Dear all,
I've started looking into building a more complete and stable Sigsum
verifier to run in the browser extension I'm prototyping. The model I
sent previously changed a bit, we are removing Sigstore, to allow
website administrators to specify their own ed25519 signing keys, and
bring their own logs. The "bring your own log" model has been suggested
in the WAICT proposal[1], and I think it improved decentralization for
the better.
I think the WAICT proposal refers to a type of log, or in general to log
software that does not exists yet, and I think Sigsum fits the job well.
I would like thus for website administrators to specify a Sigsum policy,
but since that will be shipped in the HTTP headers, I'd need something
more serialization friendly, such as JSON.
While looking into the policy format, I was wondering why the quorum is
global and not per log?
In a JSON like format, I was imagining something like this, also to
reduce to the minimum key/texts duplication:
{
"witnesses": {
"X1": "base64-key-X1",
"X2": "base64-key-X2",
"X3": "base64-key-X3",
"Y1": "base64-key-Y1",
"Y2": "base64-key-Y2",
"Y3": "base64-key-Y3",
"Z1": "base64-key-Z1"
},
"groups": {
"X-witnesses": {
"2": ["X1", "X2", "X3"]
},
"Y-witnesses": {
"any": ["Y1", "Y2", "Y3"]
},
"Z-witnesses": {
"all": ["Z1"]
},
"XY-majority": {
"all": ["X-witnesses", "Y-witnesses"]
},
"Trusted-Bloc": {
"any": ["XY-majority", "Z-witnesses"]
}
},
"logs": [
{
"base_url": "https://log-a.example.org",
"public_key": "base64-logkey-A",
"quorum": "X-witnesses"
},
{
"base_url": "https://log-b.example.org",
"public_key": "base64-logkey-B",
"quorum": "Trusted-Bloc"
}
]
}
It's just exploratory, but I'm a bit confused by the multi-log model.

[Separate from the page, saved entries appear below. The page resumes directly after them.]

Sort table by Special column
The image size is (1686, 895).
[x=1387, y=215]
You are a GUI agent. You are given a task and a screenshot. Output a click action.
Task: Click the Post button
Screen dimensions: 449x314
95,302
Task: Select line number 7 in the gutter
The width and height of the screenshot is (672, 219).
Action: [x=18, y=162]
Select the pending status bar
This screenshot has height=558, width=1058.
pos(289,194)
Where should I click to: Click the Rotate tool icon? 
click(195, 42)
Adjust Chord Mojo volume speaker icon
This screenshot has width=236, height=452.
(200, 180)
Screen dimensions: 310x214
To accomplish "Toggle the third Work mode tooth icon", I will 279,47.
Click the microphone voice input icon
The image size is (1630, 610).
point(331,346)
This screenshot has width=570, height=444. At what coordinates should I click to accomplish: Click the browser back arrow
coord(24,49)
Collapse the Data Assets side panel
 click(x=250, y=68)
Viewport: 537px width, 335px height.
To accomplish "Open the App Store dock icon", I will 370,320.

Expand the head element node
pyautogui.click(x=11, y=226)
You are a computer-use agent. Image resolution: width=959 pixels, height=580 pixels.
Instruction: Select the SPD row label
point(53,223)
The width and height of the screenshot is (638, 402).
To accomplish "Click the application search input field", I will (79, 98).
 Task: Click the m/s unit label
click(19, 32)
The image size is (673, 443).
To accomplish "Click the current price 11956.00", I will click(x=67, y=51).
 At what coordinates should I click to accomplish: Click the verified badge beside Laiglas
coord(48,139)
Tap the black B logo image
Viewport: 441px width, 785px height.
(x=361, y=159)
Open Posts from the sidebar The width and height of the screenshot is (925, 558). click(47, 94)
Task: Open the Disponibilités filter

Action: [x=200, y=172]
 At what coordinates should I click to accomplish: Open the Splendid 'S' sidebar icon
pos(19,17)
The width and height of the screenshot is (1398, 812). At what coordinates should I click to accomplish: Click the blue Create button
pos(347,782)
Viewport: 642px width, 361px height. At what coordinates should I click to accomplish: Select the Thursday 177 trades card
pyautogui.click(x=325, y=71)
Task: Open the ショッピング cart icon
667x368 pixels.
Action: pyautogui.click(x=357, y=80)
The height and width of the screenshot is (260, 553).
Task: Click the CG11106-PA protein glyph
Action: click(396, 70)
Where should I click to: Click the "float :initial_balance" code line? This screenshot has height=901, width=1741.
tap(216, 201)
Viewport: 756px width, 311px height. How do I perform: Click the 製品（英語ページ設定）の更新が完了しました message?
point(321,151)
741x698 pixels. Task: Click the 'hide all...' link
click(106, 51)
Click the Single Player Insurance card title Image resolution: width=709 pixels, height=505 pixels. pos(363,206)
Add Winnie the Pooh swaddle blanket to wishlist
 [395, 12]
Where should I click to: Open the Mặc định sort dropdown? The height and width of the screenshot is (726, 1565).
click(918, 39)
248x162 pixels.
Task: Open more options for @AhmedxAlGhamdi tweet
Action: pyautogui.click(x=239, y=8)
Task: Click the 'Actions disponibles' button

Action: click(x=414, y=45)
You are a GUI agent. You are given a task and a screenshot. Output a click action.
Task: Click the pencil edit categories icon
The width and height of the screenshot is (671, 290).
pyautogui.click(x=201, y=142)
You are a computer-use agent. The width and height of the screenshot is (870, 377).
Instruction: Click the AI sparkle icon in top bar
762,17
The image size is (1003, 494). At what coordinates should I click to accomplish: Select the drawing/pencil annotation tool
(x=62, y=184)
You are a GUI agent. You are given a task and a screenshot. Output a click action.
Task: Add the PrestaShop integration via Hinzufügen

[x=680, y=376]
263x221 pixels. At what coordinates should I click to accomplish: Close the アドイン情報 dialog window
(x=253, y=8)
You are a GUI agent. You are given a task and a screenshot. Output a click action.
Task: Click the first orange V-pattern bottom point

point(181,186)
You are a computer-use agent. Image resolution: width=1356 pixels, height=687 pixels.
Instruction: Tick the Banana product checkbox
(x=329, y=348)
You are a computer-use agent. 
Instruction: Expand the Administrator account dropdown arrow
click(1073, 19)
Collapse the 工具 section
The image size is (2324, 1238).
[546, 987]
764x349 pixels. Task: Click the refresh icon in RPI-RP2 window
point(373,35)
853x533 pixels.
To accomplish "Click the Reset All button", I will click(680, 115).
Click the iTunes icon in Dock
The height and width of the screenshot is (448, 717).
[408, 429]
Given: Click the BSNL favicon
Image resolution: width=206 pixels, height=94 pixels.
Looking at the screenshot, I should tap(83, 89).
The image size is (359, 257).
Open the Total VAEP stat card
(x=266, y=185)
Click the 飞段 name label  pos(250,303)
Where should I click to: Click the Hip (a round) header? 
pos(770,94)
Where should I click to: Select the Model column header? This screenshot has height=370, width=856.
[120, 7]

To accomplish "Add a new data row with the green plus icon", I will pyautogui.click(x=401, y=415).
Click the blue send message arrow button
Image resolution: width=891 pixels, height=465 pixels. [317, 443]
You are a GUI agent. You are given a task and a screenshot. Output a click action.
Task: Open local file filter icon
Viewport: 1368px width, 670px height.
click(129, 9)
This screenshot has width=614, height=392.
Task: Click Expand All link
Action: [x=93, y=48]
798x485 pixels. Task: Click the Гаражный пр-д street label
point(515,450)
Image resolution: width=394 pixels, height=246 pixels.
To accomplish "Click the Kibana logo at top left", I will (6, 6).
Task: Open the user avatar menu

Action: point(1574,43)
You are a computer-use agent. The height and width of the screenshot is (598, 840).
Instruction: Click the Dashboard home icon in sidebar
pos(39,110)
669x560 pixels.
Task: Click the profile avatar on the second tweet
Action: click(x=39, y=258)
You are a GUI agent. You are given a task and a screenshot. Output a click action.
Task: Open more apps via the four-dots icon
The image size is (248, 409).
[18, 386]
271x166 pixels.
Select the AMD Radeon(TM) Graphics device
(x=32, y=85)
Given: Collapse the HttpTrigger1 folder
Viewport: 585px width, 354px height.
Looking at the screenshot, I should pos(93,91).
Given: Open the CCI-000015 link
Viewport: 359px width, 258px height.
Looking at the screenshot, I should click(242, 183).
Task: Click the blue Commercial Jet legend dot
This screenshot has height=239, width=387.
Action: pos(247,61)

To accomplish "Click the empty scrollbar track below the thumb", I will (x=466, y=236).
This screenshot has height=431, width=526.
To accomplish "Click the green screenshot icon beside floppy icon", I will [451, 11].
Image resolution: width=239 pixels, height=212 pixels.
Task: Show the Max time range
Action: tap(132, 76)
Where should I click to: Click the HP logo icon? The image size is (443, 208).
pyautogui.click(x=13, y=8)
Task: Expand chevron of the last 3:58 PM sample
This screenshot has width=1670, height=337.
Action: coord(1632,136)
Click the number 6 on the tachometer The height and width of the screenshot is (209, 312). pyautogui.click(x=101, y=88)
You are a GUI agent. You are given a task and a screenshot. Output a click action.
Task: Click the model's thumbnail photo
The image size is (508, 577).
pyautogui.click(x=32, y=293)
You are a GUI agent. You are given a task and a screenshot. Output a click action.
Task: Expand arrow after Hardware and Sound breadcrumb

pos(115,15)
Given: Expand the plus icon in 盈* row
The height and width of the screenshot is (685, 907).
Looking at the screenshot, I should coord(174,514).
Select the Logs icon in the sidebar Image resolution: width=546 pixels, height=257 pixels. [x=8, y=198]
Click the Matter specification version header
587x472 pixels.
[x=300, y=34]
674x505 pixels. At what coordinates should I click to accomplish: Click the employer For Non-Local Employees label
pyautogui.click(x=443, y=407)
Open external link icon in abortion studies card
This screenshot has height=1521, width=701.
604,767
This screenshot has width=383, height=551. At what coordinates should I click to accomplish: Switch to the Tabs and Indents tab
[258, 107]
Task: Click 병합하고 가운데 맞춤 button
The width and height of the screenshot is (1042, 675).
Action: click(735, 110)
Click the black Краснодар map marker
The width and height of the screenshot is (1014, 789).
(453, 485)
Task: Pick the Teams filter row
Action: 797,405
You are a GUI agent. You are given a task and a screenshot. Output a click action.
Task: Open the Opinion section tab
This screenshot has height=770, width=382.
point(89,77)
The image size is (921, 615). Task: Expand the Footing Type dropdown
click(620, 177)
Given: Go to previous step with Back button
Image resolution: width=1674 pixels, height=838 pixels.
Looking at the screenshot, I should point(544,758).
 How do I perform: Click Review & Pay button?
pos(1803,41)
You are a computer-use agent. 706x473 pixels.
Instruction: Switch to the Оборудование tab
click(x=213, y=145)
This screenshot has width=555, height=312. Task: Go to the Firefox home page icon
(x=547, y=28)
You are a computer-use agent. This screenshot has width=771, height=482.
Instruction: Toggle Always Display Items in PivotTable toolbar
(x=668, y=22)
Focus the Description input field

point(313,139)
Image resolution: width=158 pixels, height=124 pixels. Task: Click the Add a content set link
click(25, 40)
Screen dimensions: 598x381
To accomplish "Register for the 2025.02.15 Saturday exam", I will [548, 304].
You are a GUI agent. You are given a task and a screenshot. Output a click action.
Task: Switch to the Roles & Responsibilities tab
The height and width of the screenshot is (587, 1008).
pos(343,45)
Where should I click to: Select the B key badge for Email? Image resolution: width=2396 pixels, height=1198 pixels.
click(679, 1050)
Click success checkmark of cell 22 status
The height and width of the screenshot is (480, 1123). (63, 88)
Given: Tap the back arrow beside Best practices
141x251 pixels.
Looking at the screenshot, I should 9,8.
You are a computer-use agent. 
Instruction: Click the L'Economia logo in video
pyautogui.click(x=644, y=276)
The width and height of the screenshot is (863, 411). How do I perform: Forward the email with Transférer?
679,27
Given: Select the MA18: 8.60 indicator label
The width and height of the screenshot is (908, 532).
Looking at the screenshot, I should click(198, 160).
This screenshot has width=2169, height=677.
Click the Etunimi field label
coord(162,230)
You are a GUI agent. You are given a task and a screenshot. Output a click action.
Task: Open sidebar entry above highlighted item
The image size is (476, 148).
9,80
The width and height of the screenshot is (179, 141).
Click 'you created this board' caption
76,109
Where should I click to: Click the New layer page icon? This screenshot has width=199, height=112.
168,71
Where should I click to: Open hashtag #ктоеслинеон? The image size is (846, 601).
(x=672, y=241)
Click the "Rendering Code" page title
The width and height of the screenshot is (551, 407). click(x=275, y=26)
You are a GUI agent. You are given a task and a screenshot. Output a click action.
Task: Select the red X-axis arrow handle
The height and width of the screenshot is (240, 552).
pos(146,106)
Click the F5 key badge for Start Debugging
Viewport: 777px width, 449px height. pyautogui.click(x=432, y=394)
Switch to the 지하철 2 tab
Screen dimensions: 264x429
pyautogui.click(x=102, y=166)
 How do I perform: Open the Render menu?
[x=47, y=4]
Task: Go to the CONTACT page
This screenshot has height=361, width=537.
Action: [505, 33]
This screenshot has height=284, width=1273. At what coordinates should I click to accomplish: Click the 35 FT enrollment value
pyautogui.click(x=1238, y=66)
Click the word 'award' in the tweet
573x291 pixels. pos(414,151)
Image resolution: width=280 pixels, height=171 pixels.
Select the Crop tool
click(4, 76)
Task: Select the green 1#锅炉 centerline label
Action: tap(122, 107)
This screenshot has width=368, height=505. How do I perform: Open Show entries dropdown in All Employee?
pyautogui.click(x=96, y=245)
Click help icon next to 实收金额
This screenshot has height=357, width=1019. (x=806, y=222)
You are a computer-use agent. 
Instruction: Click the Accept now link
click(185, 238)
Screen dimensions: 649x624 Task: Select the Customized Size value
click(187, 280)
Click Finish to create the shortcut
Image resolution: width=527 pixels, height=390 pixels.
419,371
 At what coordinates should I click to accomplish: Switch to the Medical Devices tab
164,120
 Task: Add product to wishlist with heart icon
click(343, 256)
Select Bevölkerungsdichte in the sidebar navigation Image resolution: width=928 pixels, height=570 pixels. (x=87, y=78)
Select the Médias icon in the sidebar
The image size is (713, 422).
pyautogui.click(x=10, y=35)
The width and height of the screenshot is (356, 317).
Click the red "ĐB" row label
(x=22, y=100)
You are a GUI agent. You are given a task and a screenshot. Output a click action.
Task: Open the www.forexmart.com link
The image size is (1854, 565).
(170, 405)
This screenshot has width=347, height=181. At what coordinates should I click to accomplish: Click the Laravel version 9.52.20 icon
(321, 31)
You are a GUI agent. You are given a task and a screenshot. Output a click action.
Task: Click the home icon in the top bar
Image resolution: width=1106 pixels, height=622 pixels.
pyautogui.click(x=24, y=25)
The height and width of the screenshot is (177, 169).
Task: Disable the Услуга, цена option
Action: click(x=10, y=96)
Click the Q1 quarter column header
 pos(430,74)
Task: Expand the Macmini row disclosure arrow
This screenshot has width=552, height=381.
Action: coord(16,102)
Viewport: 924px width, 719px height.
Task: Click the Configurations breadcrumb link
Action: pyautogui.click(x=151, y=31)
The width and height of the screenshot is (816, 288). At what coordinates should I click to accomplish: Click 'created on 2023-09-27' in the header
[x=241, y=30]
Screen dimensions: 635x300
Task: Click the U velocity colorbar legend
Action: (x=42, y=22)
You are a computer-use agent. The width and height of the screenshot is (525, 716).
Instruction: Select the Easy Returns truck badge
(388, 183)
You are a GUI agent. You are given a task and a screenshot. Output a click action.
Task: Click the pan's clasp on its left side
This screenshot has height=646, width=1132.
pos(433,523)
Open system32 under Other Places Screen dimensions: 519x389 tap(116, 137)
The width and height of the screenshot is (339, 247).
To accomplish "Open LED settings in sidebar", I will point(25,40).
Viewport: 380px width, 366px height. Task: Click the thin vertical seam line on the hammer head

For instance, you'd expect the signers to send to two logs and then
provide back two proofs bundles, or you'd expect a log with a policy
with multiple logs, to propagate to the second log?
In this format, I'd support per-log quorum, and probably thus expect
multiple proofs.
Cheers
Giulio
[1]
https://github.com/rozbb/draft-waict-transparency/blob/main/draft-waict-tra…
Hi all,
For my master's thesis, and as a way to showcase a solution to the
long-standing problem of using web applications for cryptographic tasks
in the browser, without having to rely on server trust, I've developed a
system that integrates a few components:
- Sigsum is used to transparently build a list of authorized signers
for each domain that wants to participate in the system.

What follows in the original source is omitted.